■ ENTRIES SUPPLIED
--*--
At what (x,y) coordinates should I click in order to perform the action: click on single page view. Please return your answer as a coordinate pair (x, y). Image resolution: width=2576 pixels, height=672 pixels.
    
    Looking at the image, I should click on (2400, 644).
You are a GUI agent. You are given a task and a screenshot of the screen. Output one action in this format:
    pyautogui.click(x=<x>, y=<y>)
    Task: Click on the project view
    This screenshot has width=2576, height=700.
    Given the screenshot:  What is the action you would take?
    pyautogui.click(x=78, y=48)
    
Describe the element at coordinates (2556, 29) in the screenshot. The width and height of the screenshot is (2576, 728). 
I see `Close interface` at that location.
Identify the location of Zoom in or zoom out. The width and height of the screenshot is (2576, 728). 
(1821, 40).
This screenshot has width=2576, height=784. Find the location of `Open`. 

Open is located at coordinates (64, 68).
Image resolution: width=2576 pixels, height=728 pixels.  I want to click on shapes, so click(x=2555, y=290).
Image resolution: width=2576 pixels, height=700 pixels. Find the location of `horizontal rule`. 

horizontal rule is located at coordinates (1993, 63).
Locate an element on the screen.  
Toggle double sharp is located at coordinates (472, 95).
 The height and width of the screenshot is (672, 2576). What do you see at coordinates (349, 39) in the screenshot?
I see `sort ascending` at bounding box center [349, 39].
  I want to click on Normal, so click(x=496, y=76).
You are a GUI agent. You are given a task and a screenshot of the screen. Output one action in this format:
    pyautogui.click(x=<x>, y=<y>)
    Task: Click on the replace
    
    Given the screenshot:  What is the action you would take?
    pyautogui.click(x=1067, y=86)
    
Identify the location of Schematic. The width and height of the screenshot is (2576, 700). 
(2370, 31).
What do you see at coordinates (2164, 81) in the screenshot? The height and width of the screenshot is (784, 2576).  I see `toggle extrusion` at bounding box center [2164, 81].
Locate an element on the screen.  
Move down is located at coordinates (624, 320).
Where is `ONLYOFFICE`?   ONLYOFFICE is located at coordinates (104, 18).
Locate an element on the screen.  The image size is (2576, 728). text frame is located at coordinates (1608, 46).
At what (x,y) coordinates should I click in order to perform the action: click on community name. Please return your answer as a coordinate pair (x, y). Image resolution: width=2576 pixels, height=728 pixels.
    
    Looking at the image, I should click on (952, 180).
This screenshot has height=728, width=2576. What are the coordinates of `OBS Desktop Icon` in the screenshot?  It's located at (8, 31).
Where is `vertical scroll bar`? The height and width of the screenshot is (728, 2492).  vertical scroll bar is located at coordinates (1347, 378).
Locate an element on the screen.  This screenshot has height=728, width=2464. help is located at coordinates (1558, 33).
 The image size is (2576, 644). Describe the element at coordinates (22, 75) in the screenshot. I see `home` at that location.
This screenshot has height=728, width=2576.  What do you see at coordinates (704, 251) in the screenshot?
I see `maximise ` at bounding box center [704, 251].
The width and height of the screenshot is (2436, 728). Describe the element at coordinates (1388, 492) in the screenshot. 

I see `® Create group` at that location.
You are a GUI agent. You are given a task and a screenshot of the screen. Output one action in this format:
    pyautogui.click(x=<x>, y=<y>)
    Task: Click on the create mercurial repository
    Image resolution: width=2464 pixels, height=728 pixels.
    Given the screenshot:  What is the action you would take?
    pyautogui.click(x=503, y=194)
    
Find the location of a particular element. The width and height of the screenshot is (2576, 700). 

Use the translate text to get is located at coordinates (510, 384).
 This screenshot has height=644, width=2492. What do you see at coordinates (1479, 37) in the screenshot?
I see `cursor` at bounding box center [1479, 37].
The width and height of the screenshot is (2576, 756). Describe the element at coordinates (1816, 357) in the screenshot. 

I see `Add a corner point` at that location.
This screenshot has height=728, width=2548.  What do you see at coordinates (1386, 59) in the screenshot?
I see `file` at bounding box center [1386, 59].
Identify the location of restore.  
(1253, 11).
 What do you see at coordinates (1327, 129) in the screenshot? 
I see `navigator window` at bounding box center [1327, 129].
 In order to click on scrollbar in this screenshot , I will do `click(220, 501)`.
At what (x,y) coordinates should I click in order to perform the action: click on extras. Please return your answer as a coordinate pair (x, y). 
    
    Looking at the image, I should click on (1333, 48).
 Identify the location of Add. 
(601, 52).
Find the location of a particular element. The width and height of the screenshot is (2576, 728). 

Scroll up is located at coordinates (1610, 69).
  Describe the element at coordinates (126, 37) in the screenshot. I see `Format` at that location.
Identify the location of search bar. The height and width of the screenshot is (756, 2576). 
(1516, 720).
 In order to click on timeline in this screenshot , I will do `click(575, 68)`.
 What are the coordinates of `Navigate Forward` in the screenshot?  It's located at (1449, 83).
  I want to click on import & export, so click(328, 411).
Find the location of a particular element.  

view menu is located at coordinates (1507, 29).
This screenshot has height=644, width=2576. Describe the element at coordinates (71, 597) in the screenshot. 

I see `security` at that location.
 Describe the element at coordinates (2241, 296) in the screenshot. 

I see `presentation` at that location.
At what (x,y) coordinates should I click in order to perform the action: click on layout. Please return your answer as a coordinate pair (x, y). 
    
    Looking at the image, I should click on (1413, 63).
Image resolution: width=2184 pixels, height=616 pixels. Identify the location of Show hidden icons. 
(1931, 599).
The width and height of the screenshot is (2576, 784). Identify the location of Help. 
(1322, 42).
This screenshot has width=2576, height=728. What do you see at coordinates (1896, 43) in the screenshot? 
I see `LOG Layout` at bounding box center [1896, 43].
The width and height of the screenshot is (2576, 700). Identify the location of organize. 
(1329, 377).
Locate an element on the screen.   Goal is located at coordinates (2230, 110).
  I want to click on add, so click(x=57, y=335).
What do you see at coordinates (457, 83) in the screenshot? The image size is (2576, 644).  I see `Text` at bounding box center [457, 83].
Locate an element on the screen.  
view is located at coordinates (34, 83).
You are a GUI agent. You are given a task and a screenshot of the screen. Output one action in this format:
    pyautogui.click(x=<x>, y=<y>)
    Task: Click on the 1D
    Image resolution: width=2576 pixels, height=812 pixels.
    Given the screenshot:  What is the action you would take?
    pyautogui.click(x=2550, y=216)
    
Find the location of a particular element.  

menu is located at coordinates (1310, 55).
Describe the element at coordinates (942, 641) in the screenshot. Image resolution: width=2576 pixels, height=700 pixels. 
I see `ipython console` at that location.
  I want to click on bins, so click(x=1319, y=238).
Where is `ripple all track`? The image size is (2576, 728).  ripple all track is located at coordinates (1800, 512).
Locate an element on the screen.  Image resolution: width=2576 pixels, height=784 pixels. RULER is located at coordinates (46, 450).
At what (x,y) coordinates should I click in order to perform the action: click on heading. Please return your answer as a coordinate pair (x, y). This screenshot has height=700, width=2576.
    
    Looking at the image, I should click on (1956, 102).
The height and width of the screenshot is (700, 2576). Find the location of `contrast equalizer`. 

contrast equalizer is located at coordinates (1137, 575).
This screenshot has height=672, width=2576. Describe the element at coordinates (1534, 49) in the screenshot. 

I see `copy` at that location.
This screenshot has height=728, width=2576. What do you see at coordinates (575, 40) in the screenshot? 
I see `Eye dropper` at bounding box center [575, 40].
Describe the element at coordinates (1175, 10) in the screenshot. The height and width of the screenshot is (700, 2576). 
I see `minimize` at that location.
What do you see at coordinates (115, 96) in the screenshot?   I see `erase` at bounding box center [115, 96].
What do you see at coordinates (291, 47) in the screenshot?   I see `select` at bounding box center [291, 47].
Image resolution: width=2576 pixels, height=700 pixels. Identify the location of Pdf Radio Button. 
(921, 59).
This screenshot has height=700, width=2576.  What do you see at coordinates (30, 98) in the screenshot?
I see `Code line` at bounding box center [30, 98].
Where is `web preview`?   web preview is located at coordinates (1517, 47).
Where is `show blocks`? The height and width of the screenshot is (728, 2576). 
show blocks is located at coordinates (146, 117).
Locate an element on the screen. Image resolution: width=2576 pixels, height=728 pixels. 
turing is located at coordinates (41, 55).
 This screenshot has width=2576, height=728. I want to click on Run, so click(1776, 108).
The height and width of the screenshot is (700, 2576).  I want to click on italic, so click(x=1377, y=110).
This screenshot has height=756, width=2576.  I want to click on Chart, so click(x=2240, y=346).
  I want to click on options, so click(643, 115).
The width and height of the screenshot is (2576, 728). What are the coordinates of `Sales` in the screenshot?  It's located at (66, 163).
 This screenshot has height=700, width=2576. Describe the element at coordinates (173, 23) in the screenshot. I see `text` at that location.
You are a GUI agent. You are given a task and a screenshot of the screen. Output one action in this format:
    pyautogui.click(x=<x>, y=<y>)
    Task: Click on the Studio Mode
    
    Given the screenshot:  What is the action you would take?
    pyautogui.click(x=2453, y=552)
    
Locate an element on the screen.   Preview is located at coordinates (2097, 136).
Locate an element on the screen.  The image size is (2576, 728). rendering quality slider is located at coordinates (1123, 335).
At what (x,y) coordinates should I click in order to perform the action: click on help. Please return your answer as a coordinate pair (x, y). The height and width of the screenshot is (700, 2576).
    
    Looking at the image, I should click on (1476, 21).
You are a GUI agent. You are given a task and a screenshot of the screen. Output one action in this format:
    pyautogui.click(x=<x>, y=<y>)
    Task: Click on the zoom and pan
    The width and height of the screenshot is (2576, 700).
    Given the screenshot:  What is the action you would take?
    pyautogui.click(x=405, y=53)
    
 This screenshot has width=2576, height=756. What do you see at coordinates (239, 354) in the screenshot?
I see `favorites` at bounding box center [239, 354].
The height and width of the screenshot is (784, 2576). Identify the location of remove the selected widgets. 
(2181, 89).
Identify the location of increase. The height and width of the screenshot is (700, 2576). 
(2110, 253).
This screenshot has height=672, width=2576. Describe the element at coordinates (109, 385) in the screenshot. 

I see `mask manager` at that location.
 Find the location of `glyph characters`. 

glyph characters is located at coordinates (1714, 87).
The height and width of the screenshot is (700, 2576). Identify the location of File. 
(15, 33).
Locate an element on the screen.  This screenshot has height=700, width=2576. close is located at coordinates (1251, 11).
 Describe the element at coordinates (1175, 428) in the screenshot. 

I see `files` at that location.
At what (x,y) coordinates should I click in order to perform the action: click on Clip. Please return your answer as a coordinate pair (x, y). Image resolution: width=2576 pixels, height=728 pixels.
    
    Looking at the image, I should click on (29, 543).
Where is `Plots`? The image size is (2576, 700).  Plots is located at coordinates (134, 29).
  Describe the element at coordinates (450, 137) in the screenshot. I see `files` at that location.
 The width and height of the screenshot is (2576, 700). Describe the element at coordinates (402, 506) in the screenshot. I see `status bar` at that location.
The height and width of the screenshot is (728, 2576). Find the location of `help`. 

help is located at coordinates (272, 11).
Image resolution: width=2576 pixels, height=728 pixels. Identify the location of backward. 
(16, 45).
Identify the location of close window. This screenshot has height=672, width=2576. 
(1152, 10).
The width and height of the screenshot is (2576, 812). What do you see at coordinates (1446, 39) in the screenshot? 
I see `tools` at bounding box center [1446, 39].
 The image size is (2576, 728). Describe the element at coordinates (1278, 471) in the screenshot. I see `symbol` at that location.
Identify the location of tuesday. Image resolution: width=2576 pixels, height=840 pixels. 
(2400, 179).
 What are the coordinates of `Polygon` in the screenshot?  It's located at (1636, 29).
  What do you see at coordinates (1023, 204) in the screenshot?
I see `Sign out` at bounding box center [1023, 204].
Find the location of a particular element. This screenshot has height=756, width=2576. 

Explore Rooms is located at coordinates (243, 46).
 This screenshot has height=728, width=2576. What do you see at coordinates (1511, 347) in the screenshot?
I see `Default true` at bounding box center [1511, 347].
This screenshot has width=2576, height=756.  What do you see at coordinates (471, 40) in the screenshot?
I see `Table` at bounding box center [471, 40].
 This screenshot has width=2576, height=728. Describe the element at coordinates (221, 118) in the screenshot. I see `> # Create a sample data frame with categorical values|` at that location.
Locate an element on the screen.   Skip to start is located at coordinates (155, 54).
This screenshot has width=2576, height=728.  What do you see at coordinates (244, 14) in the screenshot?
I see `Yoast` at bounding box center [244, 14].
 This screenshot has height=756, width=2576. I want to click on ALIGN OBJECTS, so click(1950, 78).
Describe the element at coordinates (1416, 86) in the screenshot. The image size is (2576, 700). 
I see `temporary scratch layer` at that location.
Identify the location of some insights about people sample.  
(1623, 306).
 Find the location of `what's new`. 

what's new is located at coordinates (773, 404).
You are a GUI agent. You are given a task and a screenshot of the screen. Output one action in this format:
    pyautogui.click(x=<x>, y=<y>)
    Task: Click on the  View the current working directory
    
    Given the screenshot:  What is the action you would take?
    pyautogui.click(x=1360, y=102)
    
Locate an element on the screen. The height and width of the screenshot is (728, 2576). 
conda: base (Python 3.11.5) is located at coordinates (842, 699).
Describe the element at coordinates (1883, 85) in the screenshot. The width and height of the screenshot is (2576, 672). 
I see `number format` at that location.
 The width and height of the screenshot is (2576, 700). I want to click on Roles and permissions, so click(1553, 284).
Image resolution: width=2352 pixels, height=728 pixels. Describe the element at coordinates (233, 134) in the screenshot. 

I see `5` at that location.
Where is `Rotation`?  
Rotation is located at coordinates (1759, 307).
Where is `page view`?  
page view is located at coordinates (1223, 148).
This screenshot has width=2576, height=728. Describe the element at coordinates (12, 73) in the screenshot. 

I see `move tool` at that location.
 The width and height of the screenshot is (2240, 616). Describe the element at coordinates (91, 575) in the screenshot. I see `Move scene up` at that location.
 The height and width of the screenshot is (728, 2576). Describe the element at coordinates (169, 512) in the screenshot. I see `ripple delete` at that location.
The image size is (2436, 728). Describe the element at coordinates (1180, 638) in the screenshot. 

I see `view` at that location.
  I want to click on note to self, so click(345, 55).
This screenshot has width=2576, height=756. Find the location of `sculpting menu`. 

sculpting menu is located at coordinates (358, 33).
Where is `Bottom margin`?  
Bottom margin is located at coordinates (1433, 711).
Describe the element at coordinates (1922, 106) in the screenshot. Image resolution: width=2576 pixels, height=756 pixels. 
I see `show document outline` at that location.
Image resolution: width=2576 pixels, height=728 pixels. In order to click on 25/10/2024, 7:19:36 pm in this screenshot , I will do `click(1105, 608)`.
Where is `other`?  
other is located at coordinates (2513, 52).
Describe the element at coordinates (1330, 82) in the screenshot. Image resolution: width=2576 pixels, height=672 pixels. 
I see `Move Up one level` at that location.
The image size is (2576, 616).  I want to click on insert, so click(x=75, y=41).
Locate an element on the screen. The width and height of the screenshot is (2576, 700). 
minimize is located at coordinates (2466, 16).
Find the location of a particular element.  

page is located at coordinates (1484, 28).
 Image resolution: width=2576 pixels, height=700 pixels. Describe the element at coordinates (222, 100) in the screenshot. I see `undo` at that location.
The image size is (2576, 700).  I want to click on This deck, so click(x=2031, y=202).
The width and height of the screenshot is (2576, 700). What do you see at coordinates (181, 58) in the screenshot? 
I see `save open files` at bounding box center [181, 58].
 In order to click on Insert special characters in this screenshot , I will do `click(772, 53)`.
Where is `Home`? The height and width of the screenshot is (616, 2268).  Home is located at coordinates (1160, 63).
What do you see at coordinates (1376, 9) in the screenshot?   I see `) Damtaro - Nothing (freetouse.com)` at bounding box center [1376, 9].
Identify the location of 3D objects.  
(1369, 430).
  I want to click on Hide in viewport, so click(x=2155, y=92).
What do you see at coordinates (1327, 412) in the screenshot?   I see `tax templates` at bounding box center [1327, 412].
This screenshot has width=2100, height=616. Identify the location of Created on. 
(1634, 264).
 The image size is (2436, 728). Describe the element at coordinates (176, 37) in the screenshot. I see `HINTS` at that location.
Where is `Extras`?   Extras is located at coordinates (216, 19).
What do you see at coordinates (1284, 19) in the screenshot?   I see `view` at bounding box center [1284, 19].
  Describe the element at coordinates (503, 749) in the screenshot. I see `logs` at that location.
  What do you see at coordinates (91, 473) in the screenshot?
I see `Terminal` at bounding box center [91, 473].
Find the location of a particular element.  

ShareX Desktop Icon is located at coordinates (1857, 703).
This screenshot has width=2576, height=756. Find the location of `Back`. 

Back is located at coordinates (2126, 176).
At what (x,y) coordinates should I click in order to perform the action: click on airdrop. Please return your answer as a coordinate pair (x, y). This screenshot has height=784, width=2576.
--*--
■ TASK DETAILS
Copy the material exactly as it appears, from its first line through the line containing "I want to click on Normal, so", including both of those lines.

■ RESPONSE FOR THIS EXERCISE
At what (x,y) coordinates should I click in order to perform the action: click on single page view. Please return your answer as a coordinate pair (x, y). Image resolution: width=2576 pixels, height=672 pixels.
    
    Looking at the image, I should click on (2400, 644).
You are a GUI agent. You are given a task and a screenshot of the screen. Output one action in this format:
    pyautogui.click(x=<x>, y=<y>)
    Task: Click on the project view
    This screenshot has width=2576, height=700.
    Given the screenshot:  What is the action you would take?
    pyautogui.click(x=78, y=48)
    
Describe the element at coordinates (2556, 29) in the screenshot. The width and height of the screenshot is (2576, 728). 
I see `Close interface` at that location.
Identify the location of Zoom in or zoom out. The width and height of the screenshot is (2576, 728). 
(1821, 40).
This screenshot has width=2576, height=784. Find the location of `Open`. 

Open is located at coordinates (64, 68).
Image resolution: width=2576 pixels, height=728 pixels.  I want to click on shapes, so click(x=2555, y=290).
Image resolution: width=2576 pixels, height=700 pixels. Find the location of `horizontal rule`. 

horizontal rule is located at coordinates (1993, 63).
Locate an element on the screen.  
Toggle double sharp is located at coordinates (472, 95).
 The height and width of the screenshot is (672, 2576). What do you see at coordinates (349, 39) in the screenshot?
I see `sort ascending` at bounding box center [349, 39].
  I want to click on Normal, so click(x=496, y=76).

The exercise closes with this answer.